I’ve checked in a set of tests that exercise the basic name forms in
citeproc-js, and I think I’m nearly done with the handling of
individual names. There are two issues that might warrant some
discussion. One seems to invite a new CSL attribute. The other is a
minor extension that I think may not be an immediate CSL issue.
“Asian” Display Ordering
For Japanese and other names that may, depending on the style, be
displayed sort-key-end first, I have included a hint in the test data.

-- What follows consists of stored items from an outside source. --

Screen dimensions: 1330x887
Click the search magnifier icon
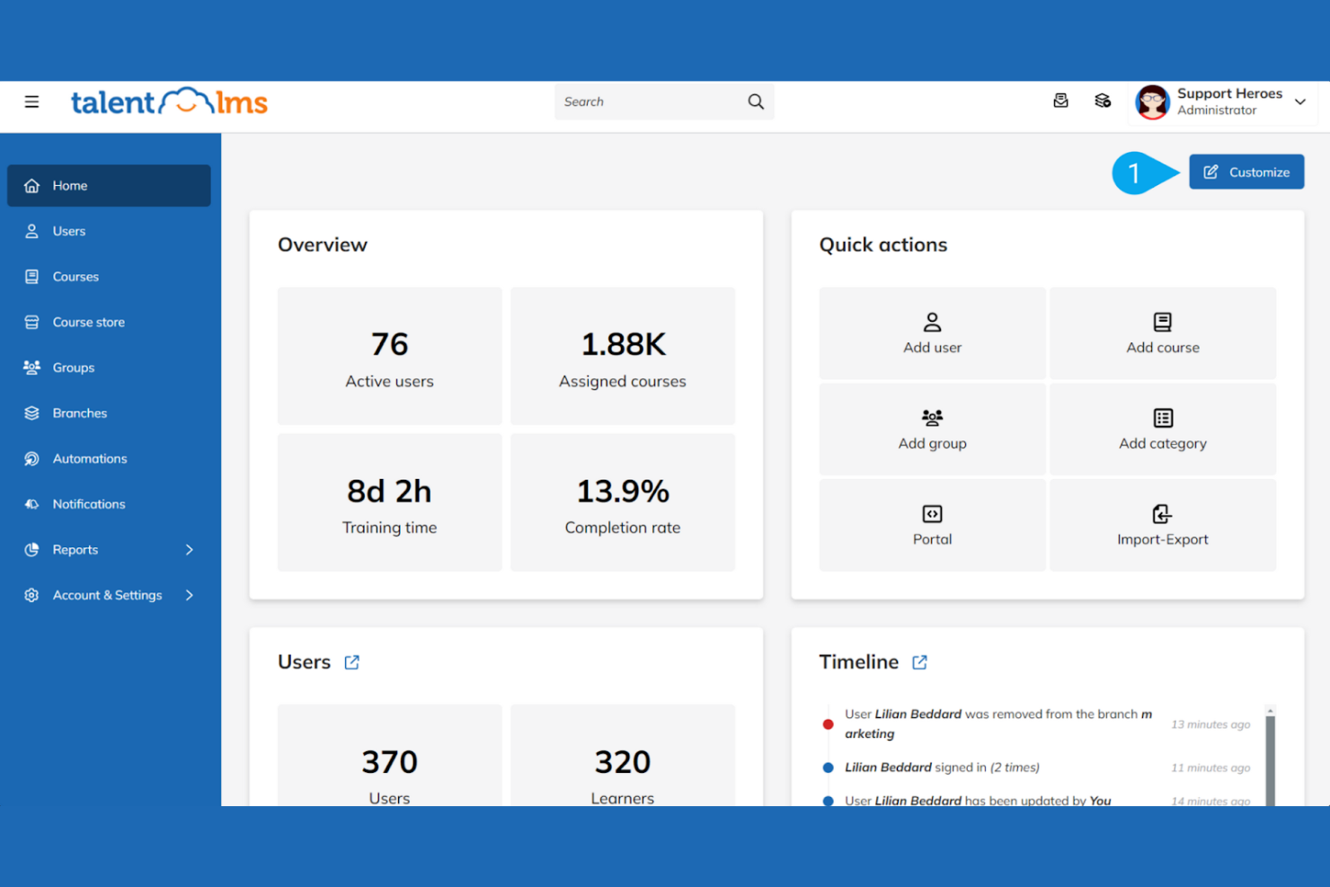[x=755, y=102]
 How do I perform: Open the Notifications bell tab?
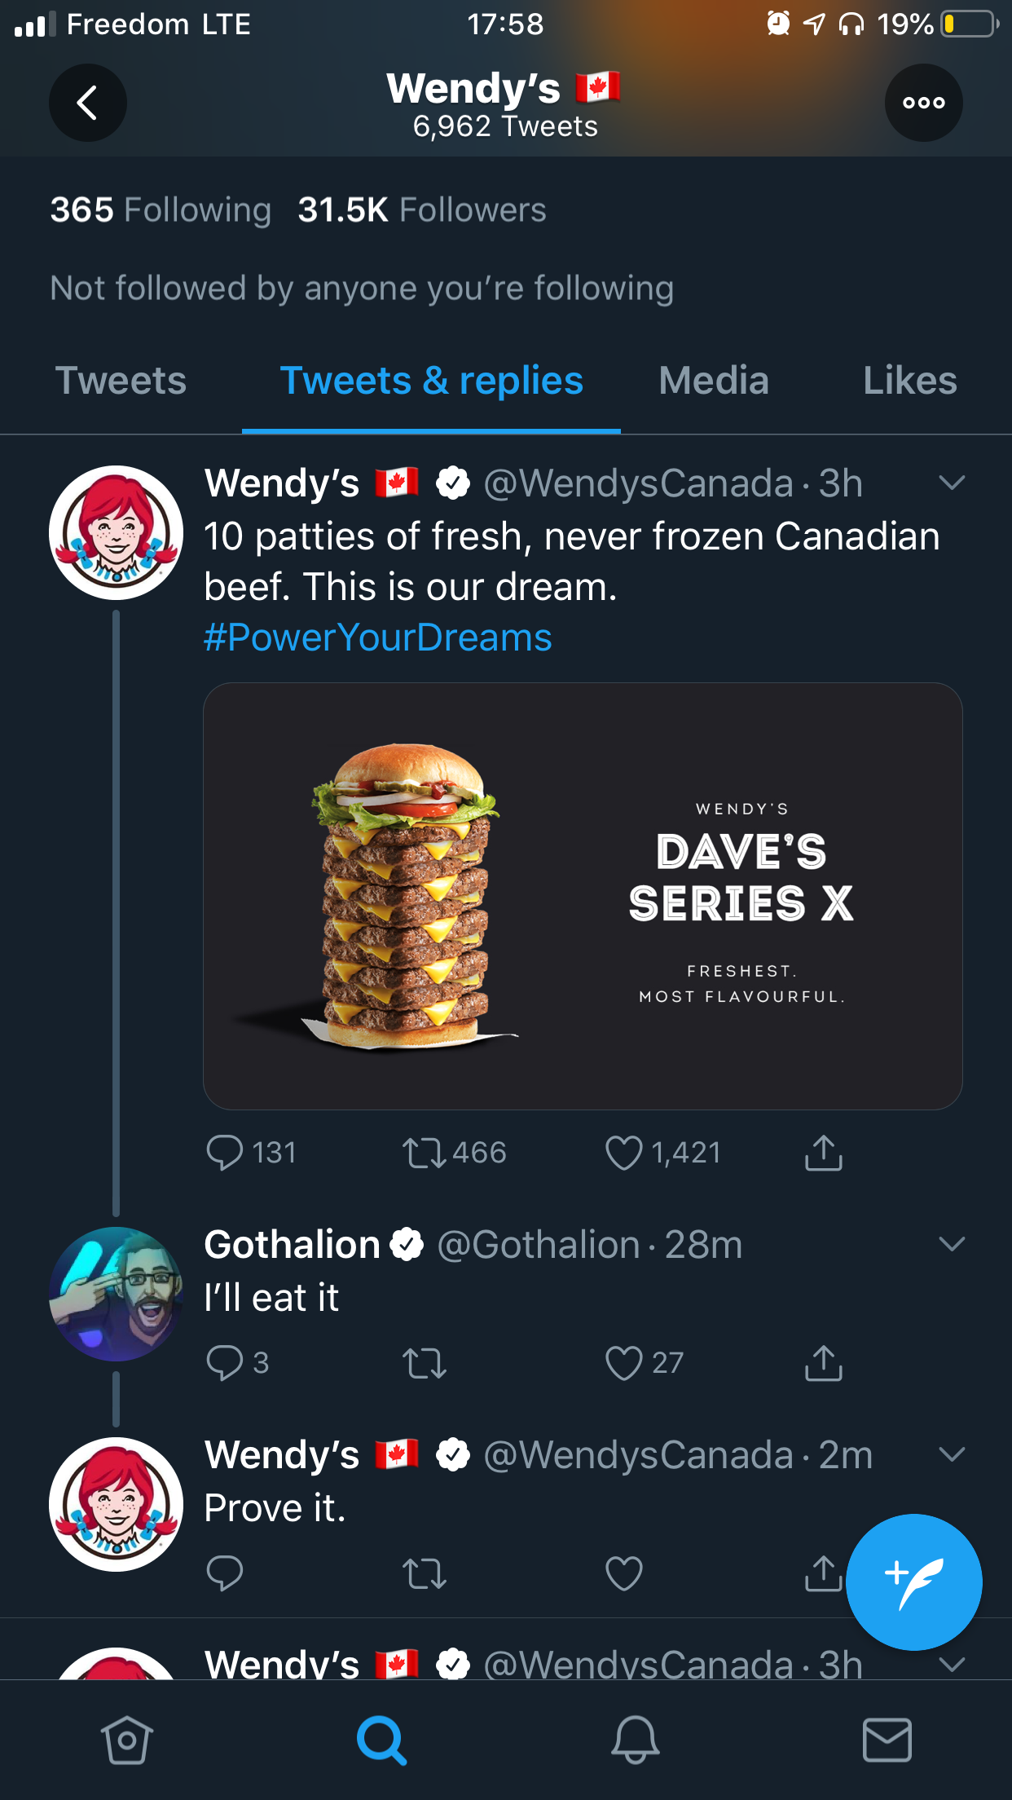(635, 1740)
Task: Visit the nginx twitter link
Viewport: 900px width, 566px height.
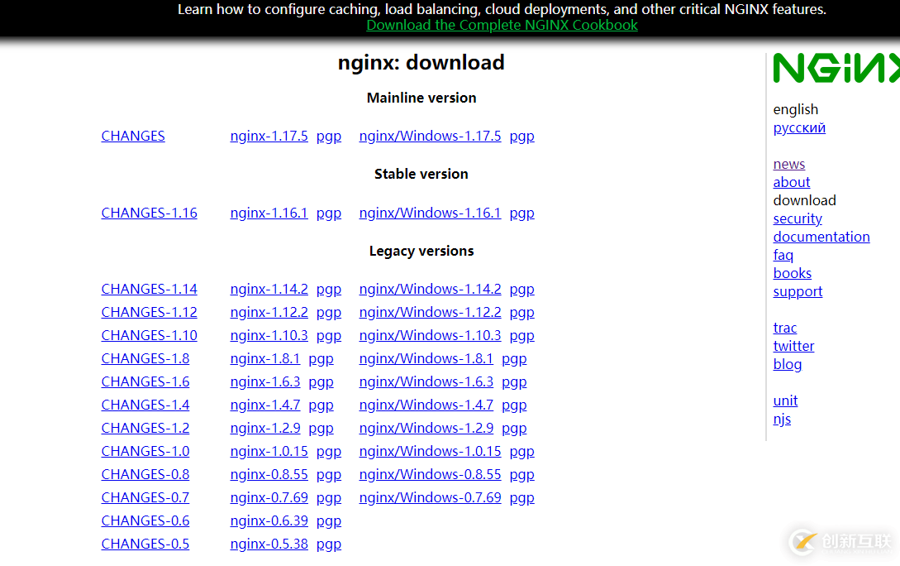Action: tap(793, 346)
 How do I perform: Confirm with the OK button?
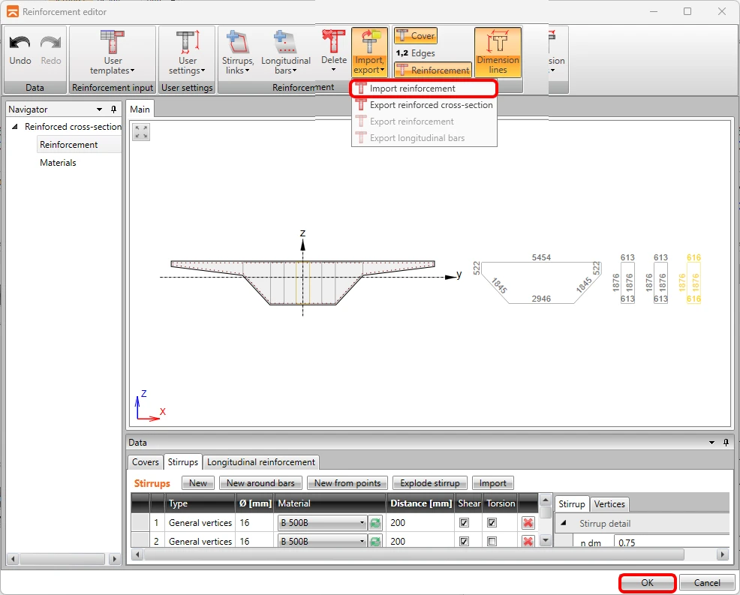click(647, 583)
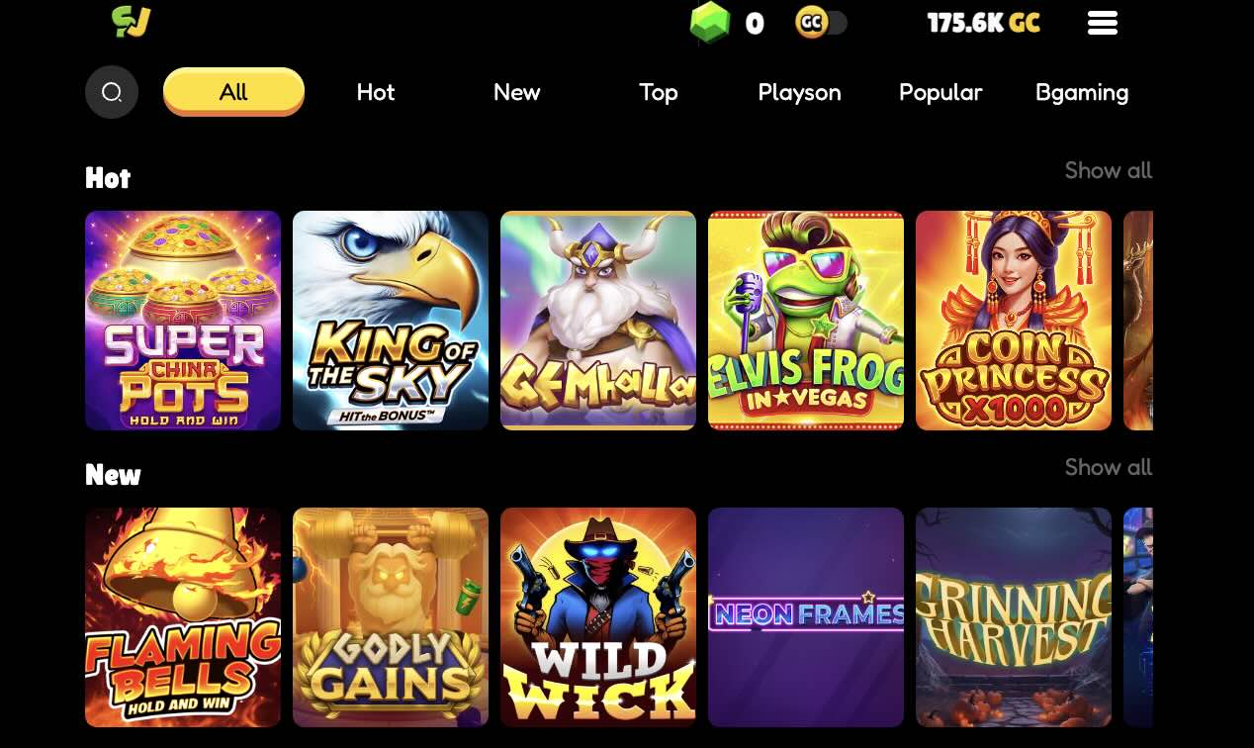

The terminal exclamation point in the name data string is the hint,
but it could take any form that plays nicely with the environment into
which a processor is deployed. I reckon that the test below is
actually incorrect. The default should probably be Western ordering
for romanized Japanese names, but with “localized ordering” as an
option. In either case, though, I think this means that some option
would be needed to trigger the alternate behaviour.
//
// INPUT: Miyamoto, Musashi !
{
“citation”:[ {“source”:“book::simple-sticky-name-1”} ],
“testof”: “citation”,
“csl”:"
",
“result”:“Miyamoto Musashi”
}
Thoughts on adding such an option?
Commas in Name Suffixes
The following two tests show how I have tried to cope with the
space-or-comma name suffix issue by adding a hint to the suffix field.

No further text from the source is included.